The rule of law has many enemies. One of them is bad law. Dodd-Frank is a near-perfect example of excessive complexity in legislation. The act requires that regulators create 243 new rules, conduct 67 studies - to see if the rules are necessary - and issue 22 periodic reports. It eliminates one regulator and creates two new ones. It addresses everything from gender balance on regulatory agencies to carbon trading to conflict diamonds from the Congo. And it spends nearly 80 pages setting it out in minute detail how a systematically, or systemically important financial institution - or “SIFI” - could be wound up with less disruption than the bankruptcy of Lehman Brothers caused. Perhaps SIFI should be pronounced ‘sci-fi’.

It boils down to this. If the Treasury Secretary and the Federal Deposit Insurance Corporation agree that a financial firm’s failure could cause general instability, they can seize control of it. If the firm objects, the courts in Washington have precisely one day to decide if the decision was correct. It is a criminal offense to disclose that such a case is being heard. How this quite extraordinary procedure is an improvement on a regular bankruptcy is beyond me.
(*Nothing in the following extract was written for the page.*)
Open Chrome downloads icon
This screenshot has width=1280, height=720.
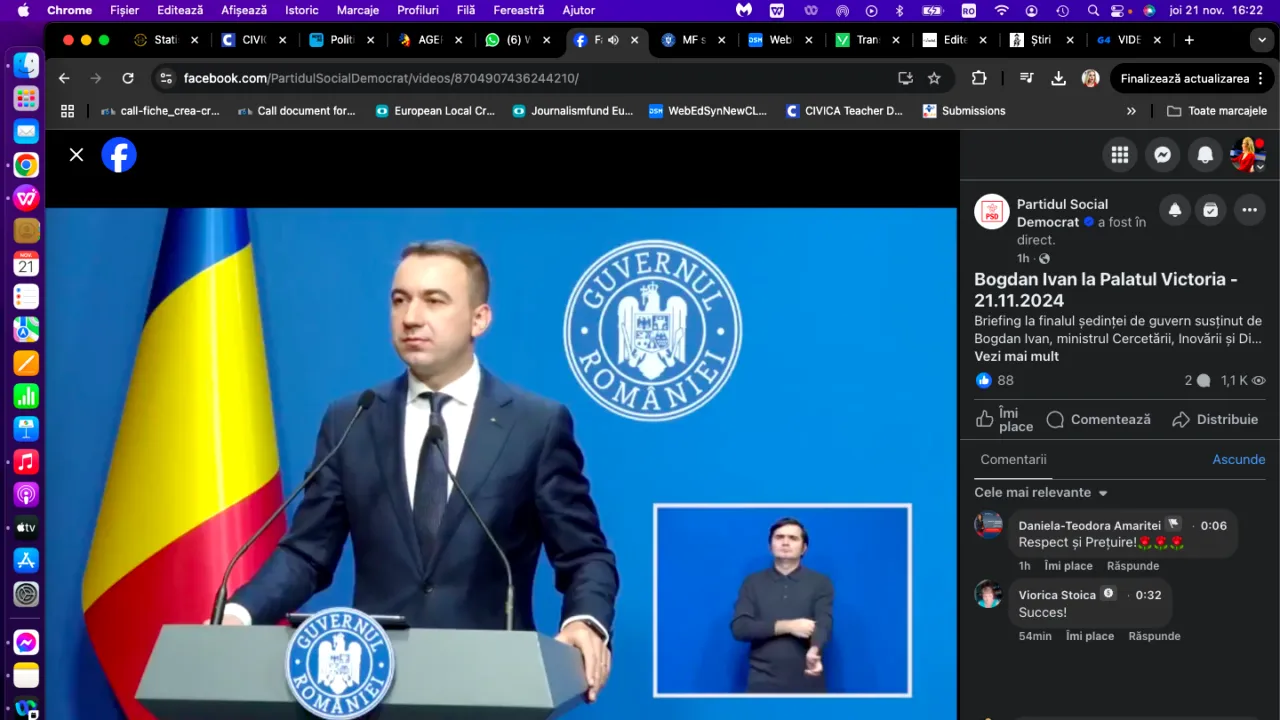[x=1058, y=78]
As I have suggested, it was the most regulated institutions in the financial system that were in fact the most disaster-prone: big banks on both sides of the Atlantic, not hedge funds. It is more than a little convenient for America’s political class to have the crisis blamed on deregulation and the resulting excesses of bankers. Not only does that neatly pass the buck. It also creates a justification for more regulation. But the old Latin question is apposite here: quis custodiet ipsos custodes? Who regulates the regulators?

Now consider another set of regulations. Under the new Basel III Framework for bank capital standards, which are due to come into force between next year and the end of 2018, the world’s 29 largest global banks will need to raise an additional $566 billion in new capital or shed around $5.5 trillion in assets.

According to the rating agency Fitch, this implies a 23 per cent increase relative to the capital the banks had at the end of 2011. It is quite true that big banks became under-capitalised – or excessively leveraged, if you prefer that term – after 1980. But it is far from clear how forcing banks to hold more capital or make fewer loans can be compatible with the goal of sustained economic recovery, without which financial stability is very unlikely to return here, much less in Europe.

Lurking inside every such regulation is the universal law of unintended consequences. What if the net effect of all this regulation is to make the SIFIs more rather than less systemically risky? One of many new features of Basel III is a new requirement for banks to build up capital in good times, so as to have a buffer in bad times. This innovation was widely hailed some years ago when it was introduced by Spanish bank regulators. Enough said.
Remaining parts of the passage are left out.